**WORK INSTRUCTIONS**
Could you put the material from the line with "Click the 1 Sep x-axis label" up to and including the line with "pyautogui.click(x=1298, y=40)" into a two-column CSV with the headers text and answer? Each text and its answer should form one row, with every field quoted and line breaks turned into spaces.
--- Start GIVEN DATA ---
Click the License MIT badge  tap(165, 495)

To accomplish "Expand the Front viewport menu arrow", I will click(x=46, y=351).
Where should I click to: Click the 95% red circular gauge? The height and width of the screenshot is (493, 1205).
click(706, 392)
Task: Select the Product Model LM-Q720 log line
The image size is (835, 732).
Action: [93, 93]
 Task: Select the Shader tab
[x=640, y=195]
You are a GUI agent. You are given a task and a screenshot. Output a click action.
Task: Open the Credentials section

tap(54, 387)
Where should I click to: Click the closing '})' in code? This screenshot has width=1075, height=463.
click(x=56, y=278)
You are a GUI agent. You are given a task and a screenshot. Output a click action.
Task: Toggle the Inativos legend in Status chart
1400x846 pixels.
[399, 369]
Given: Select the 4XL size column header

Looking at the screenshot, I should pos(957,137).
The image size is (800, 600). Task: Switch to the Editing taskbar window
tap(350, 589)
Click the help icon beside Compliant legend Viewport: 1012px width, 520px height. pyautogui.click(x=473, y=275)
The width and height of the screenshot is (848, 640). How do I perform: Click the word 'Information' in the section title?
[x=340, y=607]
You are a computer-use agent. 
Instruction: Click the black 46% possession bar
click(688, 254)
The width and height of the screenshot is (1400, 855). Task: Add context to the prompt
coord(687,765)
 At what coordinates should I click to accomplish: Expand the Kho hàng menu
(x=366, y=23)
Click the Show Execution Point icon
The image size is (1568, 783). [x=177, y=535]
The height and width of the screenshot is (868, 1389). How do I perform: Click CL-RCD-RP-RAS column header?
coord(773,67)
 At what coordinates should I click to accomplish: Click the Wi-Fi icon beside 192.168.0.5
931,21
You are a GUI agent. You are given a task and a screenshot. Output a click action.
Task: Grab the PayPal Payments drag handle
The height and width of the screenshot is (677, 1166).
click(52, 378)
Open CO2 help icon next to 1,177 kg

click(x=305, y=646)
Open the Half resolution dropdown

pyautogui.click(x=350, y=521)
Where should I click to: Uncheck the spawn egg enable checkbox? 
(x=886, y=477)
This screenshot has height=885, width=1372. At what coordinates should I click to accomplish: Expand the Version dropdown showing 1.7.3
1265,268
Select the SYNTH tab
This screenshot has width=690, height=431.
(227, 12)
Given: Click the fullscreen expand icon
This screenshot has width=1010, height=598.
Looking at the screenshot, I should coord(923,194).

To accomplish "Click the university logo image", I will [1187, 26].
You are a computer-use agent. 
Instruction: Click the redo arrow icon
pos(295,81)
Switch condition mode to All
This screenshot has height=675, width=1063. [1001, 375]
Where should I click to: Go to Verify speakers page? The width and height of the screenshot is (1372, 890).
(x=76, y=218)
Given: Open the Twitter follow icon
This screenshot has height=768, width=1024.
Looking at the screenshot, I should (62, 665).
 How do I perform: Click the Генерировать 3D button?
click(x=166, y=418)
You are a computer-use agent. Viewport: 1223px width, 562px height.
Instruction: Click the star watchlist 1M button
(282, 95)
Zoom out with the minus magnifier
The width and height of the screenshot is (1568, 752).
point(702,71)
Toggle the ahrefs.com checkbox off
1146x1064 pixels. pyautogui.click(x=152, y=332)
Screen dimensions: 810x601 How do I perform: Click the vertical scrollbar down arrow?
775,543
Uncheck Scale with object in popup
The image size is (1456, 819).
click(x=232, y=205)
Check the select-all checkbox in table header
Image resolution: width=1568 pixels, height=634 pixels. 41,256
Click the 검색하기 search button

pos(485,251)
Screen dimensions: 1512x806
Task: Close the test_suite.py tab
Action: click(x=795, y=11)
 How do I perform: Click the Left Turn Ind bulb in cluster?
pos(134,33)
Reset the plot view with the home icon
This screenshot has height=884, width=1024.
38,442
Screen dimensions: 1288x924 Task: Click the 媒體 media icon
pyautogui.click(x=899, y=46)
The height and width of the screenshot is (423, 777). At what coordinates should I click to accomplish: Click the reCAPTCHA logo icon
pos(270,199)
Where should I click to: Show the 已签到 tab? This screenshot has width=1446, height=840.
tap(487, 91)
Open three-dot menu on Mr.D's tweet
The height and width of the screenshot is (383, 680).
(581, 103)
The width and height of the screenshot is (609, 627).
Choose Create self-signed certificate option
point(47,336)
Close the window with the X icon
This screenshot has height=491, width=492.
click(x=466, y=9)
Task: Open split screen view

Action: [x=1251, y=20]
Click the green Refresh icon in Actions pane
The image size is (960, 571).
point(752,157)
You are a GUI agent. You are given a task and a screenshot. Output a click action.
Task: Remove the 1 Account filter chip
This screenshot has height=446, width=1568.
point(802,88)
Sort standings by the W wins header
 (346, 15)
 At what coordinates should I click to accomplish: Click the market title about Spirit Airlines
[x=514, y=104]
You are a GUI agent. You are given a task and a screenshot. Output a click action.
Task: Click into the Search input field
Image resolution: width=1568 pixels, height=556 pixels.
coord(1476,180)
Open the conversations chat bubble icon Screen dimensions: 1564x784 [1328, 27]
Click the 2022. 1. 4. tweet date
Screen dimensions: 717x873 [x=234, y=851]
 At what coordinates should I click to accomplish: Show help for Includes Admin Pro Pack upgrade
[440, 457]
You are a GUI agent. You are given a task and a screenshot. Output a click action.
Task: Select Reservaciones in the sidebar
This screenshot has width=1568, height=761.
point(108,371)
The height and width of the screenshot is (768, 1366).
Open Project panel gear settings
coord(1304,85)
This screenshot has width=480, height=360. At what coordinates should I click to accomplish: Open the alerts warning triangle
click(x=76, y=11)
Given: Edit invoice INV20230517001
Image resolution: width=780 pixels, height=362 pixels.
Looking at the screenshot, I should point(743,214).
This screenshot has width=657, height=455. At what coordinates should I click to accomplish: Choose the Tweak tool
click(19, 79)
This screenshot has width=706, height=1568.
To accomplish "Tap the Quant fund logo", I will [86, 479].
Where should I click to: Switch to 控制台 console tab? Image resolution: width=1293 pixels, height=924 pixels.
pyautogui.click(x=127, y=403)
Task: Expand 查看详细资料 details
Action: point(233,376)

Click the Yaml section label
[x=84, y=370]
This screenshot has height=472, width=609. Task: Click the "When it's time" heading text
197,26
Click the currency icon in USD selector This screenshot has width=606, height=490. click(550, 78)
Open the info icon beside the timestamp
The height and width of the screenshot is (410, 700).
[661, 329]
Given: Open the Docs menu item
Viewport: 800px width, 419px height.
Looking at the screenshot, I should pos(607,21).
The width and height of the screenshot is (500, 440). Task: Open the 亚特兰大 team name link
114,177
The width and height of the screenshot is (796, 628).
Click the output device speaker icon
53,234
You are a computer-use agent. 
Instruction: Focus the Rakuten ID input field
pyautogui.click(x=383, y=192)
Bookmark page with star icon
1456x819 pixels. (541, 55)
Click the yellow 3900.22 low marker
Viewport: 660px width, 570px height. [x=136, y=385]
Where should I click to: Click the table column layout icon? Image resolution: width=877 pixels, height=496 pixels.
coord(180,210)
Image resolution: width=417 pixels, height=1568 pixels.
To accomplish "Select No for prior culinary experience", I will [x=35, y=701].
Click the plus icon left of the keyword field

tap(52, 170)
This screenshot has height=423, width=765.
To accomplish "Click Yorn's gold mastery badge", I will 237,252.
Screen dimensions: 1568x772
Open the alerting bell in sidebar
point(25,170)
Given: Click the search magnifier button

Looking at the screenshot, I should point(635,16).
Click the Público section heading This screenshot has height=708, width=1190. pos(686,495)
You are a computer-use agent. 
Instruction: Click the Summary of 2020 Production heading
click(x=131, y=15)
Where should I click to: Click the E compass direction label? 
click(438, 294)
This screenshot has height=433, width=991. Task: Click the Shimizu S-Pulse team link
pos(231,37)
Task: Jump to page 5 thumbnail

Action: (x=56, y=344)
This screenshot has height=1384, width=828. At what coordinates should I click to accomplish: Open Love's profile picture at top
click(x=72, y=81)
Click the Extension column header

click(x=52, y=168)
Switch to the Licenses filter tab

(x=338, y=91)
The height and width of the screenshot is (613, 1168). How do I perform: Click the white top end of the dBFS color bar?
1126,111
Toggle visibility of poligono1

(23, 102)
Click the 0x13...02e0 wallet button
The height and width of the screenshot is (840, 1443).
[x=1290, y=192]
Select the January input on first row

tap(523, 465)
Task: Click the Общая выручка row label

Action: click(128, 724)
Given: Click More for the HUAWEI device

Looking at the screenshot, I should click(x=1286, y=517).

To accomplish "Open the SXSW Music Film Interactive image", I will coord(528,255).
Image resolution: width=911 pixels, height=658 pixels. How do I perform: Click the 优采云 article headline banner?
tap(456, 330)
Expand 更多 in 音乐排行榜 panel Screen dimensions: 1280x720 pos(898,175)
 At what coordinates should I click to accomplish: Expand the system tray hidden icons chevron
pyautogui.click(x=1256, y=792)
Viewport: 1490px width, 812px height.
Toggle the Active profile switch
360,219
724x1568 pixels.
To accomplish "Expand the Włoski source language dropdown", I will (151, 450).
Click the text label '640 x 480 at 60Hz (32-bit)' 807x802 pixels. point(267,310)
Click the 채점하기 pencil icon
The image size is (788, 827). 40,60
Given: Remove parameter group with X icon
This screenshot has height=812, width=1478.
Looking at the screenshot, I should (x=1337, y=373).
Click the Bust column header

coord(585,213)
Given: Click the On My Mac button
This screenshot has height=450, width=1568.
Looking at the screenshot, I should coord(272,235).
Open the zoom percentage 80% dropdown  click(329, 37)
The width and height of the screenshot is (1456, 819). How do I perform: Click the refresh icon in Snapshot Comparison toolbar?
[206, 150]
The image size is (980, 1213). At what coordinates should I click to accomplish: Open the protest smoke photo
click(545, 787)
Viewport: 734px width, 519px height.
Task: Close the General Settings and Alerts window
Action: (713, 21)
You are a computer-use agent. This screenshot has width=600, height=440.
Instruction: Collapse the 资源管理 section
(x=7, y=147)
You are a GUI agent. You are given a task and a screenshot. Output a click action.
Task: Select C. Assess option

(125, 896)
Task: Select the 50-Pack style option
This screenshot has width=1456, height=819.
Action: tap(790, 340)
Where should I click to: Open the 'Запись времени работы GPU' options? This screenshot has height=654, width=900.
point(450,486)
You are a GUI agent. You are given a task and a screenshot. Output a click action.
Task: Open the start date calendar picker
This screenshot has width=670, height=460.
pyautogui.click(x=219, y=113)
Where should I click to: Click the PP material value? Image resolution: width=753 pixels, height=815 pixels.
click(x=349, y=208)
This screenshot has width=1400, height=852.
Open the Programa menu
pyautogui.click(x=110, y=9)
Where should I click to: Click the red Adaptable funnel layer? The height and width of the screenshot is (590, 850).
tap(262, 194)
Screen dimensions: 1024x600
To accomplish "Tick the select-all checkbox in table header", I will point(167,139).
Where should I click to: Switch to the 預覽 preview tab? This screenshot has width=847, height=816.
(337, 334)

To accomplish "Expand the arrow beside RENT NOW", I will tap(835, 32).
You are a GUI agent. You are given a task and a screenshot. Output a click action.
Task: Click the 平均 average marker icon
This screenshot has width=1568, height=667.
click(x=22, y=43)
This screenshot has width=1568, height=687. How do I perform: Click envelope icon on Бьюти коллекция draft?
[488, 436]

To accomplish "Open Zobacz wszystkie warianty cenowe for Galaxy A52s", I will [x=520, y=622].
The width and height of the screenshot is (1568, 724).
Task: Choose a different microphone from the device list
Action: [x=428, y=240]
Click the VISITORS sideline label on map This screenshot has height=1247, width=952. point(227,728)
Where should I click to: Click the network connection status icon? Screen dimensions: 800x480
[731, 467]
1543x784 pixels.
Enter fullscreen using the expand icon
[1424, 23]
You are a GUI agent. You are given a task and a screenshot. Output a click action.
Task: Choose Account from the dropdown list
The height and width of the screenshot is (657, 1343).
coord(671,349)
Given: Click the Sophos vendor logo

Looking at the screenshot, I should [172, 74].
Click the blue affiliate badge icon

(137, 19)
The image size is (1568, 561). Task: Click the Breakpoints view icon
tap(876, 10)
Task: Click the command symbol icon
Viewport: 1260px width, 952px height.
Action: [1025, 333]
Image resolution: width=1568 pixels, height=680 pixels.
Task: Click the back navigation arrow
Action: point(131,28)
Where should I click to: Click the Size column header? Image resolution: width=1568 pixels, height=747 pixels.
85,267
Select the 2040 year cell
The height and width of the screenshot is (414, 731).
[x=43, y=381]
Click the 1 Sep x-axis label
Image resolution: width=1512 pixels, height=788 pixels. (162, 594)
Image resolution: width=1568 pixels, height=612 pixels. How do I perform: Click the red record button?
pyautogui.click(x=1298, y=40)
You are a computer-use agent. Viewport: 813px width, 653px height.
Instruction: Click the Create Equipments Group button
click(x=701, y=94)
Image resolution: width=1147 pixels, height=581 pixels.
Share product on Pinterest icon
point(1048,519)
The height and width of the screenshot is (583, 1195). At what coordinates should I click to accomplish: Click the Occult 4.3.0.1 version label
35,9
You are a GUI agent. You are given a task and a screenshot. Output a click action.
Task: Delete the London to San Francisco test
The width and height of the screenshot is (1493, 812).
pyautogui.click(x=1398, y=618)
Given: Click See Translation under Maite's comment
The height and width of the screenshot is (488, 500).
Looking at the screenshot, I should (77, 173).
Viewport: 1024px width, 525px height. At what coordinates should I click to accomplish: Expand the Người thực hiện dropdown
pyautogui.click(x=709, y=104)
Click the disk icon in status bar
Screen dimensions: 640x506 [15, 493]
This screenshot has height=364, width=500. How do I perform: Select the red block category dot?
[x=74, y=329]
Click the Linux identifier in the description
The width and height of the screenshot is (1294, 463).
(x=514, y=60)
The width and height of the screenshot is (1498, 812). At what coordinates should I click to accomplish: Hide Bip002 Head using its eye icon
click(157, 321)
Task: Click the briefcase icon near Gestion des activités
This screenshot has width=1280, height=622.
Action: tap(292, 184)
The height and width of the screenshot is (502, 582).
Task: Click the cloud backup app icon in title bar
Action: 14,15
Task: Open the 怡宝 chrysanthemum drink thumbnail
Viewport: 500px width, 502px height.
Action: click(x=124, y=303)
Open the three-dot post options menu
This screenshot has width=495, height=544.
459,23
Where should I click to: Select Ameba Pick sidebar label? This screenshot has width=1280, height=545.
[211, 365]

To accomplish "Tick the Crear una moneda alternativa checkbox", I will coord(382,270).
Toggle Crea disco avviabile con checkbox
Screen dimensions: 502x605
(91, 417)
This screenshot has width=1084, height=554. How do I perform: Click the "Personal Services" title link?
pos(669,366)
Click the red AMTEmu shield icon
--- End GIVEN DATA ---
**THE RESPONSE**
text,answer
"Click the 1 Sep x-axis label","Image resolution: width=1512 pixels, height=788 pixels. (162, 594)"
"Image resolution: width=1568 pixels, height=612 pixels. How do I perform: Click the red record button?","pyautogui.click(x=1298, y=40)"